UAB study on chorioamnionitis directly harming the brains of preterm infants receives NIH funding for further exploration

The follow-up study will take a bench-to-bedside approach
Written by: Tehreem Khan
Media contact: Hannah Echols

Inside JianViral Jain, M.D.
Photography: Lexi Coon
The University of Alabama at Birmingham received funding from the National Institutes of Health to explore long-term adverse outcomes of chorioamnionitis for lung and brain development in both human preterm infants and animal models.
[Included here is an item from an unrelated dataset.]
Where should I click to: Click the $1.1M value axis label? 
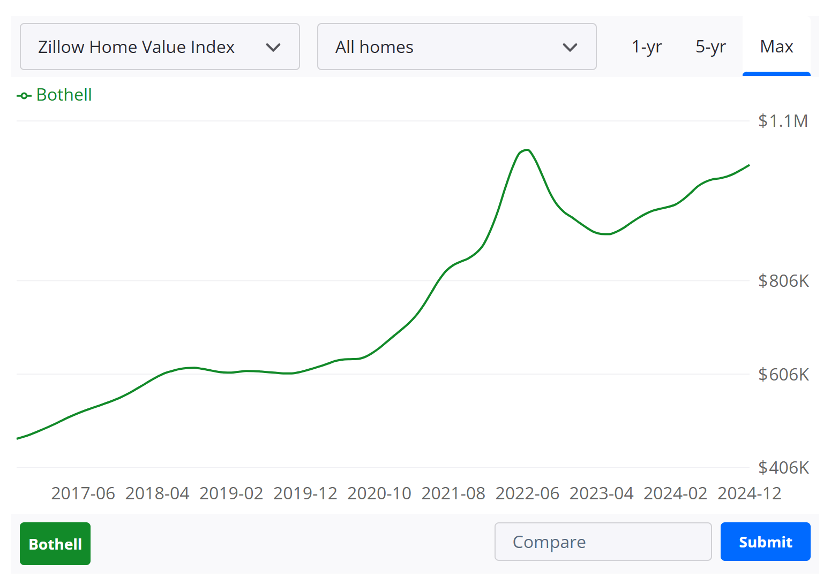coord(783,121)
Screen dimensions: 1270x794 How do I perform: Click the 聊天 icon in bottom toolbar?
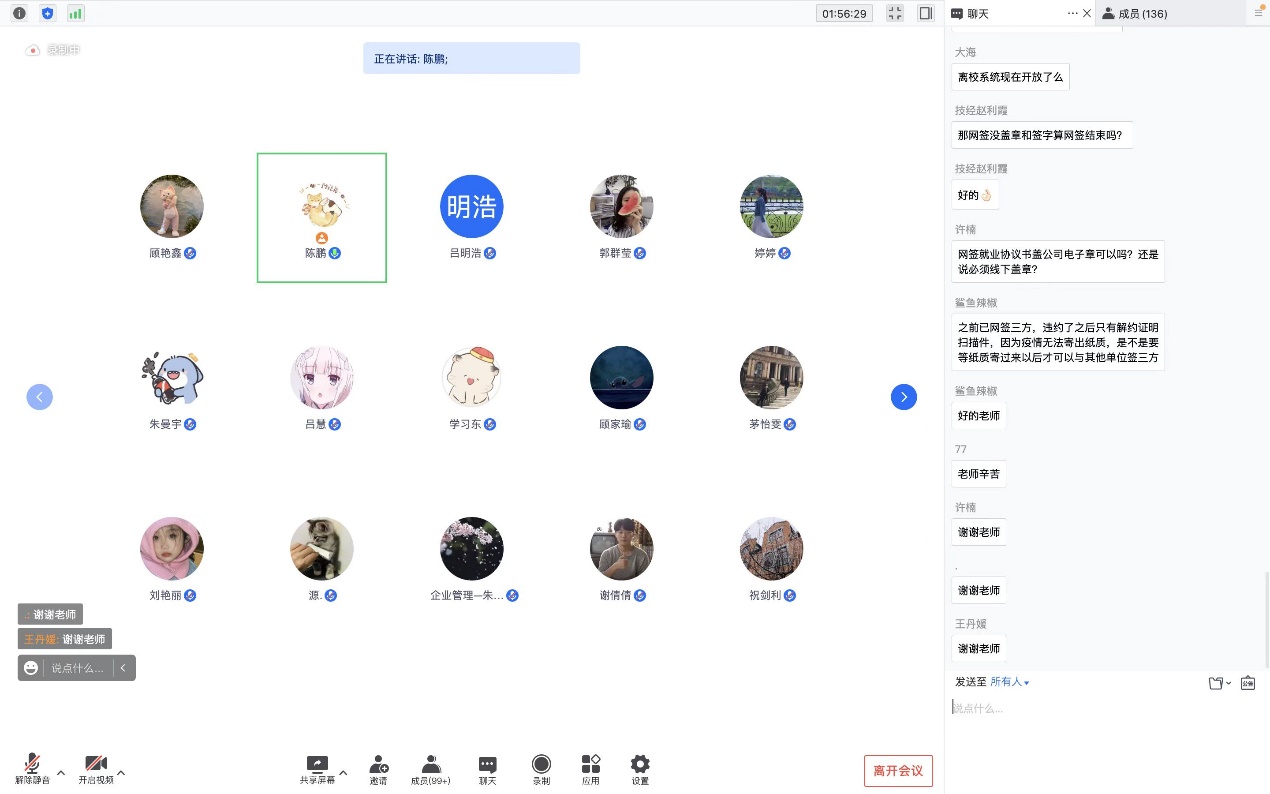(x=487, y=767)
“Preterm birth rate is among the highest in Alabama,” said Viral G. Jain, M.D., assistant professor in the Division of Neonatology in the UAB Marnix E. Heersink School of Medicine and principle investigator on the study. “Notably, more than 40 percent to 80 percent of the prematurity is triggered by chorioamnionitis and disproportionally affects Black women.”

Through the NIH Mentored Career Development KL2 Program in Clinical and Translational Science, funded by the National Center for Advancing Translational Sciences, researchers will investigate the link between chorioamnionitis, a serious inflammation of the placenta that occurs during pregnancy, and subsequent development of bronchopulmonary dysplasia in preterm infants. BPD is a chronic lung disease that affects newborns, most often those who are born prematurely.

The new study follows Jain’s previous study at Cincinnati Children’s Hospital that focused on the effect of chorioamnionitis on the brains of preterm infants. Prior to the study, many argued that any adverse effects on brain development associated with chorioamnionitis were the result of premature birth itself. Results published in American Journal of Obstetrics and Gynecology challenged the argument by demonstrating that, though 50 percent of brain abnormalities resulted indirectly from premature birth, the remaining 50 percent were a result of a direct effect of chorioamnionitis.

“Our findings suggest that chorioamnionitis has a direct adverse effect on brain development. The new study will focus on the effects of the disease on premature infants’ lungs,” Jain said. “Both studies have future implications, such as the potential to influence obstetricians to identify and treat chorioamnionitis sooner to prevent its many downstream adverse effects.”